The La Clara condominium in West Palm Beach broke ground in March 2019, a time when the biggest appeal of the waterfront project was living in a new, luxury condominium with views of the Intracoastal Waterway, Palm Beach and the ocean.
But today, with the project rising from the ground on the site of the former 1515 Tower condo, the 25-story La Clara is attracting more than the usual collection of buyers downsizing from large homes on Palm Beach or elsewhere in the county, or people seeking warmer climes from the Northeast and Canada.
Residents from cities in the Northeast and Midwest also are buying at La Clara, as they seek a move to Florida because of the ongoing coronavirus pandemic, according to Chris Leavitt, executive director of luxury sales at Douglas Elliman Real Estate on Palm Beach.
It’s a trend that’s taking place at homes and condominiums throughout South Florida and Palm Beach County, as buyers snap up new properties as fast as developers can build them.
Sales of La Clara’s million-dollar plus units tell the story. In a recent 10-day span, Leavitt and his team inked 10 contracts at the 1515 S. Flagler Drive condominium.

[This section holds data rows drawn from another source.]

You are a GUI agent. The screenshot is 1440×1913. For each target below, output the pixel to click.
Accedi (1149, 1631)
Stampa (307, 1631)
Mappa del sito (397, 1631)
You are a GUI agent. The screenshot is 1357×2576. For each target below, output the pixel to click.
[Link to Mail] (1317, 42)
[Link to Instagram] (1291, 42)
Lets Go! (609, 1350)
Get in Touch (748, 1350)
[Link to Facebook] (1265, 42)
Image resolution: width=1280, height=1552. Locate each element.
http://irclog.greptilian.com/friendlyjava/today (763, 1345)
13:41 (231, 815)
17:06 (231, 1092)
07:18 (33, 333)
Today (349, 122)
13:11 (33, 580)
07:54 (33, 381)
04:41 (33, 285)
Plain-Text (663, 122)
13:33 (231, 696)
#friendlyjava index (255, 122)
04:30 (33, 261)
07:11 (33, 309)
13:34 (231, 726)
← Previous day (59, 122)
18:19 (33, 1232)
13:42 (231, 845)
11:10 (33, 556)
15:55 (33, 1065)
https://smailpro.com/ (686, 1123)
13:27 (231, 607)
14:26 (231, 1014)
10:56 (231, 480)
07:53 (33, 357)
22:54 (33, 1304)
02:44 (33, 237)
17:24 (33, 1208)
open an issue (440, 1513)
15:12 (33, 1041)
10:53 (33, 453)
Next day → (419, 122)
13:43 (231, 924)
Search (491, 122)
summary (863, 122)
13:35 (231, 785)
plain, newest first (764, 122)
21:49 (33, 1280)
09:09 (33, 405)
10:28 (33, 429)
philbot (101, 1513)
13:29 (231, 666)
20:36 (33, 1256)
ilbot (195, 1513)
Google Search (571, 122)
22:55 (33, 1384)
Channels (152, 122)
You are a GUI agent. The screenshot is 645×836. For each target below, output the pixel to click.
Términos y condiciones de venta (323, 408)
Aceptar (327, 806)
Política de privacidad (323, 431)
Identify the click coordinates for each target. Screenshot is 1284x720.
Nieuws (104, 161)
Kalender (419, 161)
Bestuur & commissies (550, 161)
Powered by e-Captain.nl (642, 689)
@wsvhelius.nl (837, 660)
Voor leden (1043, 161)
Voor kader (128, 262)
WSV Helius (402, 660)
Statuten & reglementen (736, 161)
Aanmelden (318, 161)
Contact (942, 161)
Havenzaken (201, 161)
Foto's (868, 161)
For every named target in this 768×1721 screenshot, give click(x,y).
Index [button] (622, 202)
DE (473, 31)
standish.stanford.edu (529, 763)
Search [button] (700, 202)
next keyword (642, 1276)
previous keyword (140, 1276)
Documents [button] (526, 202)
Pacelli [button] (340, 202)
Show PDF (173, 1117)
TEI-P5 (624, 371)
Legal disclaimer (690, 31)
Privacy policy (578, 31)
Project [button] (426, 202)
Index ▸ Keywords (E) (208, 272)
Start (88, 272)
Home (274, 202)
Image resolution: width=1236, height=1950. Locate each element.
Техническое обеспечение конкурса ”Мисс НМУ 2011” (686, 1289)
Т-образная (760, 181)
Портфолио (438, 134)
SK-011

“It’s almost a deal a day,” Leavitt said. “Some people are flying in for presentations and some are buying (remotely) over FaceTime.”
“The market and sales have surpassed our expectations,” added Niall Collins, Great Gulf President Residential, the project’s Canada-based developer.
Leavitt said some buyers are sought-after hedge fund executives who are moving offices to Palm Beach County and want to secure housing now — even though La Clara won’t be finished for two more years.
Collins said completion of the boutique, 83-unit condominium is set for spring 2023.
Hedge fund offices are being built in existing office space or will be built in new office towers under construction, including 360 Rosemary next to Rosemary Square and One West Palm just north of the courthouse.
Other buyers are eying the planned One Flagler tower — near South Flagler Drive and Okeechobee Boulevard and adjacent to the First Church of Christ, Scientist, Leavitt said. The 25-story tower is set to start construction this summer.
“They’re looking to the future, and we’re about to go into a full-on city,” Leavitt said. “This is the tip of the iceberg.”
The latest sales mean the 83-unit La Clara is half sold with the expectation that the 40 or so units remaining will sell out this season, Leavitt said.
Prices range from $1.6 million to $5 million for standard units, but penthouses sell for more. The top-floor penthouse, still unsold, costs a cool $17 million. Four other penthouses on two floors just beneath the top sell for about $9 million, and two already sold, Leavitt said.
Leavitt said sales perked up when the project began rising from the ground in the fall.
The 25-story La Clara features a modern, contemporary design by architect Siamak Hariri. The styling of La Clara, which means “clear” in Spanish, is intended to bring as much light into the units as possible.
Each unit has a large, private terrace for an extra indoor-outdoor feeling. Building amenities include an outdoor swimming pool with cabanas and outdoor dining area, an indoor fitness center, entertainment room, lounge, private dining room and kitchen. A concierge also will be on site for residents.
Every building has a story, and the 1515 site is exceptionally explosive.
For many years, the property was home to the 1515 Tower condominium, which was built in the 1970s. After the 1515 Tower condo was badly damaged in the 2004 hurricanes, the Trinity Development investor group bought the property with plans to build The Modern.
The Modern had fewer stories than the 30-story 1515 building, but the mass was three times greater. Neighbors opposed the scale and the mass, but Trinity prevailed with city officials and obtained various waivers for setbacks.
When the time came for Trinity to tear down the 1515 condo, it became a social event. On Feb. 14, 2010, in an intricately planned implosion, the high-rise was reduced to a pile of rubble in less than 10 seconds.
After demolition of the 1515 tower, Trinity’s luck imploded, too.
The property slipped into foreclosure when First Commonwealth Bank of Pennsylvania sued Trinity for allegedly failing to repay a $36 million loan. In December 2011, the property was quietly sold for $5.5 million to Terrace Mountain of Austin, Texas.
Terrace Mountain’s Frank Trabold considered building apartments on the site, but the city nixed the plan because he wanted to build 187 units, and the code allowed for only 84 residences.
Terrace Mountain ended up partnering with Great Gulf on the La Clara project.